Sir William Compton was an English royalist army officer. He earned the name of the "godly cavalier" in 1648, from Oliver Cromwell, for his conduct at the siege of Colchester.
, after a portrait by Sir Peter Lely,.

Life

Compton was the third son of Spencer Compton, 2nd Earl of Northampton and his wife Mary Beaumont. At the beginning of the First English Civil War he was directed by his father to take up arms for Charles I, who gave him the command of a regiment. He was in action at the taking of Banbury. He led his men on to three attacks, and had two horses shot under him. On the surrender of the town and castle he was made lieutenant-governor under his father, and was knighted at Oxford on 12 December 1643.

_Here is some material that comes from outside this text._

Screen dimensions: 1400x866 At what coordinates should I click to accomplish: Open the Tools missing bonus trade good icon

The parliamentary forces of Northamptonshire, Warwick, and Coventry, came before the town of Banbury on 19 July 1644, but he defied them. A siege lasted thirteen weeks, relieved on 26 October by his brother, James Compton, 3rd Earl of Northampton by that time. Compton continued governor of Banbury until the king left Oxford, and when the whole kingdom was submitting to the parliament he, on 8 May 1646, surrendered upon honourable terms.
In 1648 he served the king in the Kentish expedition, and in the absence of George Goring, 1st Earl of Norwich commanded as general at Greenwich. As major-general of the king's forces at Colchester, when that town was besieged by General Thomas Fairfax, he kept the garrison in some competent order while they were enduring privations. Compton, after being confined for some time, was set at liberty. Oliver Cromwell called him "the sober young man, and the godly cavalier." He was one of the Sealed Knot who managed all the eight attempts made for the restoration of Charles II from 1652 to 1659. Compton was in prison in 1655, and was again arrested in 1658.

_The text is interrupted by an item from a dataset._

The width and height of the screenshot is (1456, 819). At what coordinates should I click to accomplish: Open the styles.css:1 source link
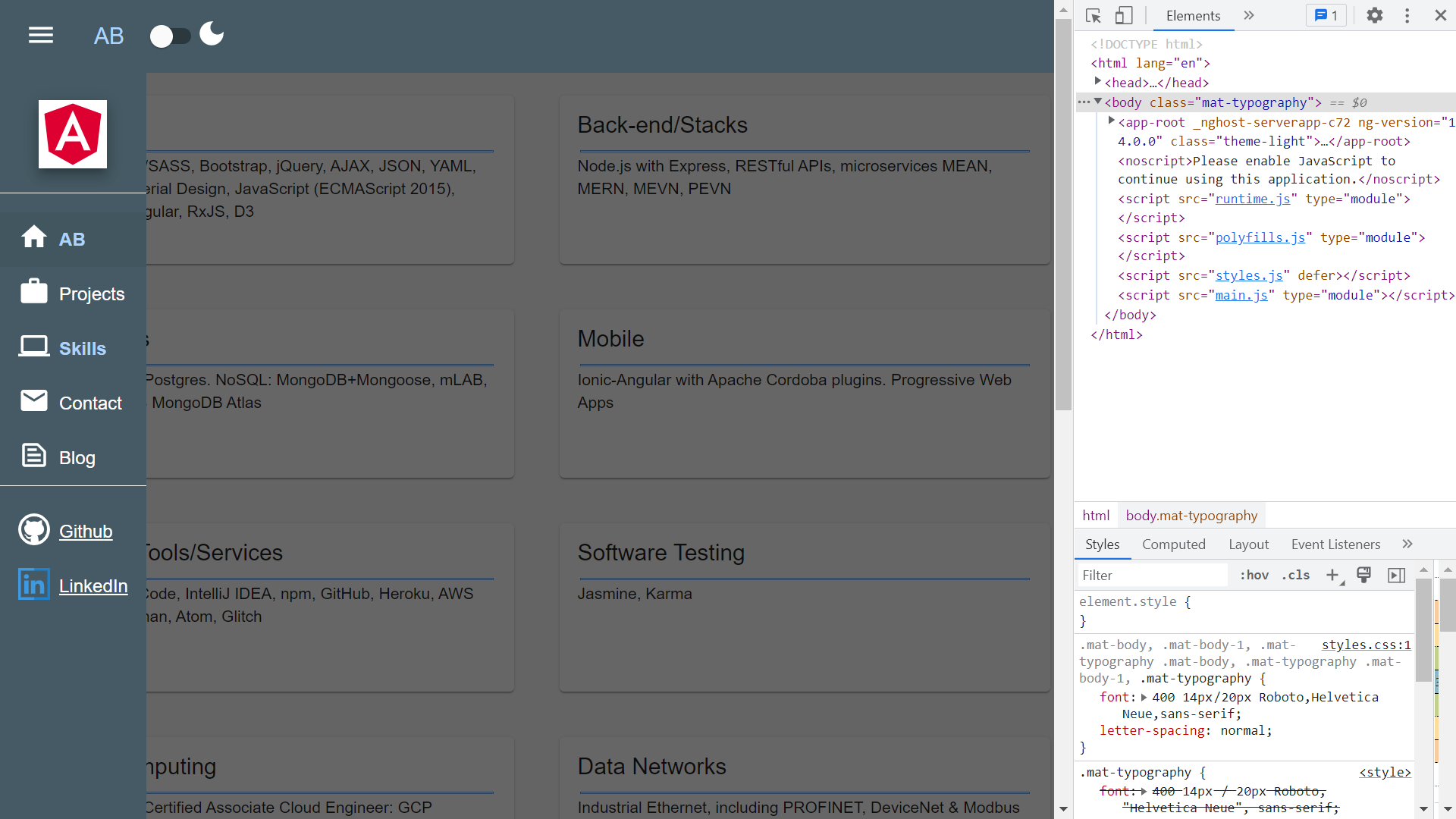pyautogui.click(x=1366, y=645)
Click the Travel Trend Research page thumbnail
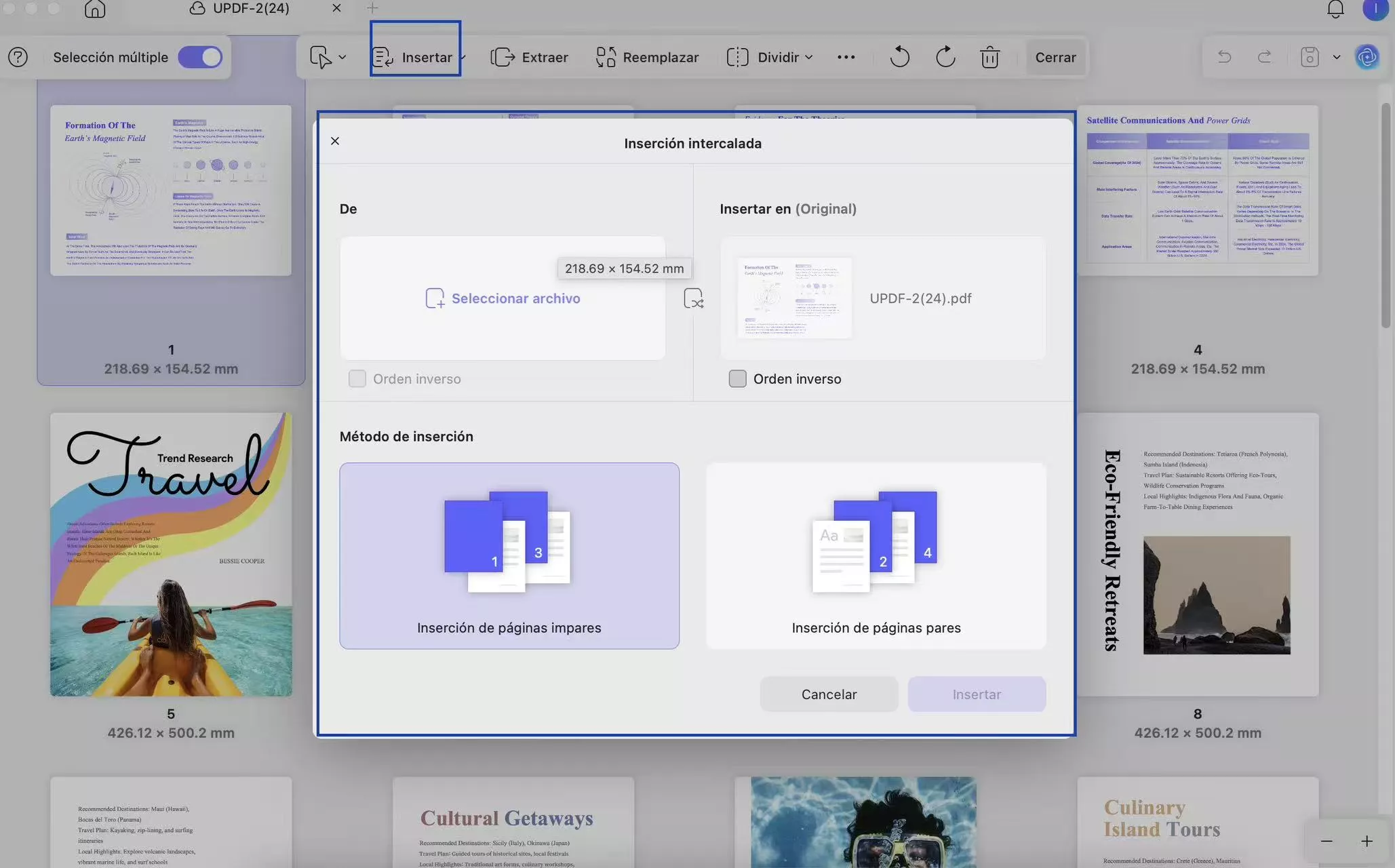The height and width of the screenshot is (868, 1395). point(171,554)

After the Restoration Compton was elected Member of Parliament for Cambridge on 11 March 1661 for the Cavalier Parliament. King Charles II appointed him master of the ordnance.
Compton died suddenly in Drury Lane, London, on 18 October 1663, and was buried at Compton-Wynyates, Warwickshire, where a monument was erected to his memory.

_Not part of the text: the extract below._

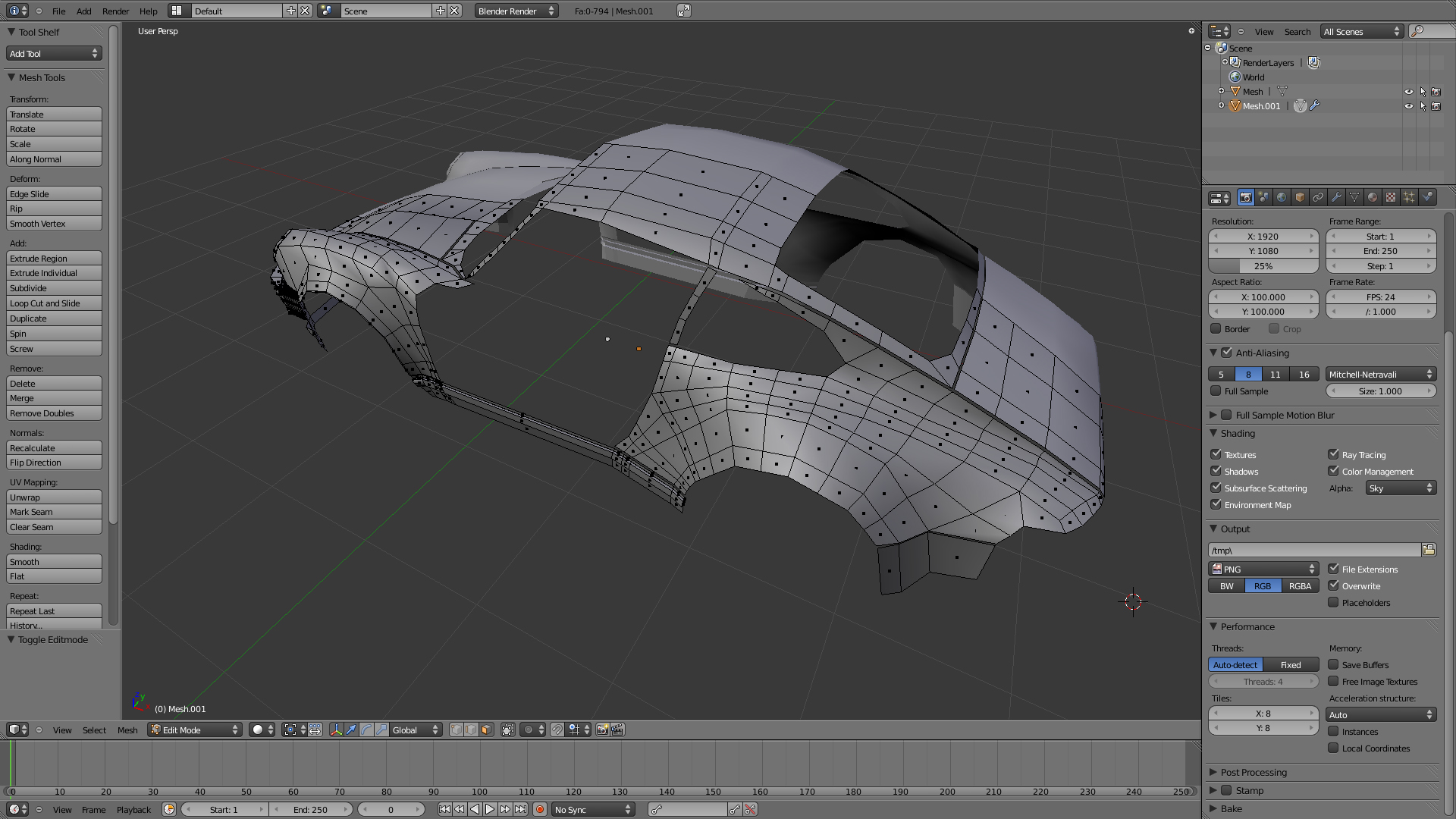Image resolution: width=1456 pixels, height=819 pixels.
Task: Open the PNG file format dropdown
Action: coord(1263,570)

Samuel Pepys, who was Compton's colleague on the Committee for Tangier, was shocked and saddened at his unexpected death, especially since he had seemed to be in perfect health a few days earlier. Pepys praised him as "a man in a thousand", of whom no one ever spoke an ill word. He noted sourly that despite the genuine grief for Compton, the merrymaking at Court continued unabated, and drew the moral that "we all die alike, no more matter being made of the death of one than another."
Compton married Elizabeth, daughter of Sir Lionel Tollemache, 2nd Baronet and Elizabeth Stanhope, and widow of William Alington, 1st Baron Alington. They had no children. She died in 1671.